**Aim of the task**
Please return only the lines from the one holding "Where should I click to: Click" through the one holding "Open TEREA PERINT PEARL EDITION title link", exactly as they appear in the records below, both ends included.

**Input material**
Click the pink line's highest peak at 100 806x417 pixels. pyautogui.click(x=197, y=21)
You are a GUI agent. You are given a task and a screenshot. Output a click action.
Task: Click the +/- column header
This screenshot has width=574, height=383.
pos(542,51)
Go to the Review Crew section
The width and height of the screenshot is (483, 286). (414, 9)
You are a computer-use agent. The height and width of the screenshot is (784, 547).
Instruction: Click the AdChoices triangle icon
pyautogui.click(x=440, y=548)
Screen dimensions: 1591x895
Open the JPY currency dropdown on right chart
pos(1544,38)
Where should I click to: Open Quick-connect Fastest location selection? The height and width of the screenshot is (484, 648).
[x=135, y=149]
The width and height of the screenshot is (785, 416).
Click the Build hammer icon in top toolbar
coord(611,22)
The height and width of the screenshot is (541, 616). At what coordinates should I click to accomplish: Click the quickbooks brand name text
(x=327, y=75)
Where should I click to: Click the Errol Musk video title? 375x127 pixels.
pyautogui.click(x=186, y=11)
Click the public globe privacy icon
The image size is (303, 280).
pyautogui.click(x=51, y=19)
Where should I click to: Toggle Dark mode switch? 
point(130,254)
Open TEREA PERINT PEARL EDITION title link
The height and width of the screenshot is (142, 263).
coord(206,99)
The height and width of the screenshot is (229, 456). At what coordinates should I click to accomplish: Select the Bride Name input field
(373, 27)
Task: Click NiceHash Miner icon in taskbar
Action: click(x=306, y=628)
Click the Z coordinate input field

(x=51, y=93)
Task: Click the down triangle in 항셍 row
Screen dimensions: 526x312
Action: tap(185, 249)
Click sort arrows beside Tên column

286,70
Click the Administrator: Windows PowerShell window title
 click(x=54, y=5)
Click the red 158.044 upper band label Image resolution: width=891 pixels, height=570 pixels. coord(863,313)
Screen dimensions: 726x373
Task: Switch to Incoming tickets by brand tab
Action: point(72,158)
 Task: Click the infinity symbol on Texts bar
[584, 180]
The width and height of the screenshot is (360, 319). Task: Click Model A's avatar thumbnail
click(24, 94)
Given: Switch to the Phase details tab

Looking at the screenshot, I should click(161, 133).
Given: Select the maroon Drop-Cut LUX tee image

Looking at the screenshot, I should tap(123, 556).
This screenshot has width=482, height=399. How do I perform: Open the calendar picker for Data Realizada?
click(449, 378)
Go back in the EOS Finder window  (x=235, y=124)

**Solution for this task**
Where should I click to: Click the Errol Musk video title? 375x127 pixels.
pyautogui.click(x=186, y=11)
Click the public globe privacy icon
The image size is (303, 280).
pyautogui.click(x=51, y=19)
Where should I click to: Toggle Dark mode switch? 
point(130,254)
Open TEREA PERINT PEARL EDITION title link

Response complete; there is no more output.